Lorenzo Burnet (born 11 January 1991) is a Dutch professional footballer who plays as a left-back for Eredivisie club Emmen.

Club career
After starting as a footballer at amateur East Amsterdam club AVV Zeeburgia, Burnet joined the top-ranked Ajax Amsterdam youth system in 2004. He spent seven years as a youth player for Ajax but was not offered a senior contract.

In April 2011, Burnet and his team-mate Johan Kappelhof reached a three-year agreement with fellow Eredivisie club Groningen, a club managed by former Ajax youth coach Pieter Huistra. Burnet made his debut in a league game against Roda JC Kerkrade on 7 August 2011. He helped the Green-White Army win the KNVB Cup in 2014–15 against defending champions PEC Zwolle. It was their first major trophy and they qualified for the UEFA Europa League.

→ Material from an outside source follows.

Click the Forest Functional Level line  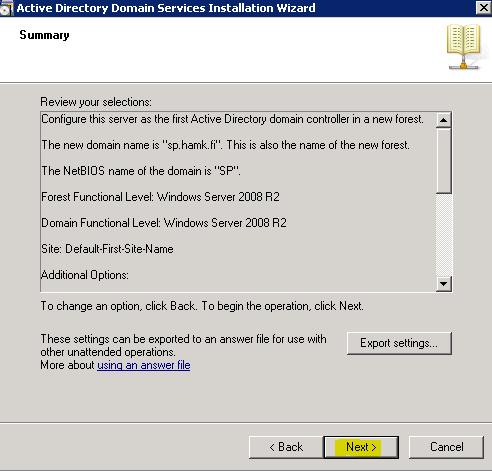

In May 2016, he joined Slovak club Slovan Bratislava. After making 8 appearances he was loaned out to NEC Nijmegen.

In June 2017, Burnet signed a two-year deal with Excelsior after his contract with Slovan Bratislava had been dissolved After playing the 2019–20 season for FC Emmen, Burnet moved to Denmark where he signed a season-long deal on 18 October 2020 with Danish 1st Division club HB Køge. He left the club again at the end of the 2020–21 season.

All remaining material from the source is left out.